From a policy point of view, further European integration in the field of health care is advocated. But in order to make that shift, a thorough understanding of the existing similarities between the health care systems organized by the Union Member States is required. Unfortunately, however, that insight has not yet been provided by scientific research: a fundamental legal scientific study exploring the common legal bases of European health care systems and the shared patterns in the legal organization of those systems, is currently lacking.
This research aims to reveal the common legal architecture of European health care systems. To that end it focuses on the examination of two research questions, namely (1) the question whether there is a common core of fundamental legal standards that found the organization of the existing European health care systems and (2) the question whether there is a shared pattern in the structuring legal intervention by which the European Member States organize those systems.
By answering those questions through fundamental legal research, we aim to close the gap in the scientific literature and shed new light on the organization of the European health care systems.

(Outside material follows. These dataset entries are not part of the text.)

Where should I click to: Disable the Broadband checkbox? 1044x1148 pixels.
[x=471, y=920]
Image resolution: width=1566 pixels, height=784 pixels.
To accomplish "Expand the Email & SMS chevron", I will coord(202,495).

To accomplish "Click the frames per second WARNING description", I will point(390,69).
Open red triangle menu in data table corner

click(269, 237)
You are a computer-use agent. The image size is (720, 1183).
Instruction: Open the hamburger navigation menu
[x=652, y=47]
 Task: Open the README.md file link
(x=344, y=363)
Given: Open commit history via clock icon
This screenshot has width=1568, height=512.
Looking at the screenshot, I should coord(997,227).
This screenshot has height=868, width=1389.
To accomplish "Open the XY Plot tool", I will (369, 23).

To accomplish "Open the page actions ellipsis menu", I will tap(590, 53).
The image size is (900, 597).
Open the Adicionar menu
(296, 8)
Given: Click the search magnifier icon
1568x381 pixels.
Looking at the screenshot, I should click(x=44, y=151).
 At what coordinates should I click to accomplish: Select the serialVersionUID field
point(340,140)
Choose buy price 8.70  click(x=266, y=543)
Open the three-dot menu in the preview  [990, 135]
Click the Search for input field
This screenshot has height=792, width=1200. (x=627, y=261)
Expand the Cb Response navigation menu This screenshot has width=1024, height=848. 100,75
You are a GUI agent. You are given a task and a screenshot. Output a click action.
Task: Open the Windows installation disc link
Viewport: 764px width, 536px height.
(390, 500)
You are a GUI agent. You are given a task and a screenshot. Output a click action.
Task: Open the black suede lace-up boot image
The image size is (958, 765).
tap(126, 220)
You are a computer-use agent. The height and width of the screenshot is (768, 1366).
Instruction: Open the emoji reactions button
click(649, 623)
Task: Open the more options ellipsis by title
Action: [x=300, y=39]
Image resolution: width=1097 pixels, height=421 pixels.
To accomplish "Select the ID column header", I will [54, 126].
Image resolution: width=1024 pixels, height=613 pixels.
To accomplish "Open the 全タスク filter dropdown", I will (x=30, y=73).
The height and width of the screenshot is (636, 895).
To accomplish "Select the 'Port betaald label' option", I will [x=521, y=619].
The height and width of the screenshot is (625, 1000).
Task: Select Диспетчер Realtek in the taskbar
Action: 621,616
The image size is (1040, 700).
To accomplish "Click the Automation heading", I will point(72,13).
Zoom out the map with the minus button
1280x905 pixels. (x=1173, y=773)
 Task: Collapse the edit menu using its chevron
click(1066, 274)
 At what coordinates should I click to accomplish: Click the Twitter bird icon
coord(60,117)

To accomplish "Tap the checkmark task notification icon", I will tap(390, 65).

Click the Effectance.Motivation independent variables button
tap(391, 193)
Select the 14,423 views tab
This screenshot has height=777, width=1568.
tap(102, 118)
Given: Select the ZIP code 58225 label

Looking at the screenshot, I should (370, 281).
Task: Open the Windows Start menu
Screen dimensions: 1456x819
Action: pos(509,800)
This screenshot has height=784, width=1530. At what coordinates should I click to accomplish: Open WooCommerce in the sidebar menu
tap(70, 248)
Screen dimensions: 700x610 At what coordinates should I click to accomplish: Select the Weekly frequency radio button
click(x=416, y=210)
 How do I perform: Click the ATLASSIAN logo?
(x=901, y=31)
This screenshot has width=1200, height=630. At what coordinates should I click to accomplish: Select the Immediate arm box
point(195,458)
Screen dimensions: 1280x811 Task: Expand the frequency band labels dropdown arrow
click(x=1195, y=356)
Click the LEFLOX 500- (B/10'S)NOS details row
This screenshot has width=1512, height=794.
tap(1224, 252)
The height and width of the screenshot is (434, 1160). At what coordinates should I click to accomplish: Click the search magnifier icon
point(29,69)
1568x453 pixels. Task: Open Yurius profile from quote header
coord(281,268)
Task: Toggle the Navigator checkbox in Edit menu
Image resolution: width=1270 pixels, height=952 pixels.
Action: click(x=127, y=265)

In addition this research also aims to provide a more far-reaching social added value, for policy, the development of Union law and legal practice.
The methodology that will be used to carry out this research is based on three principles: (1) the subject is addressed from a human-rights perspective, (2) the relevant data are collected and analyzed in accordance with the principles of legal positivism, and (3) the comparative method is used to draw conclusions from the analysis. These principles find expression in the various stages of the research, in which we will answer systematically the higher mentioned research questions.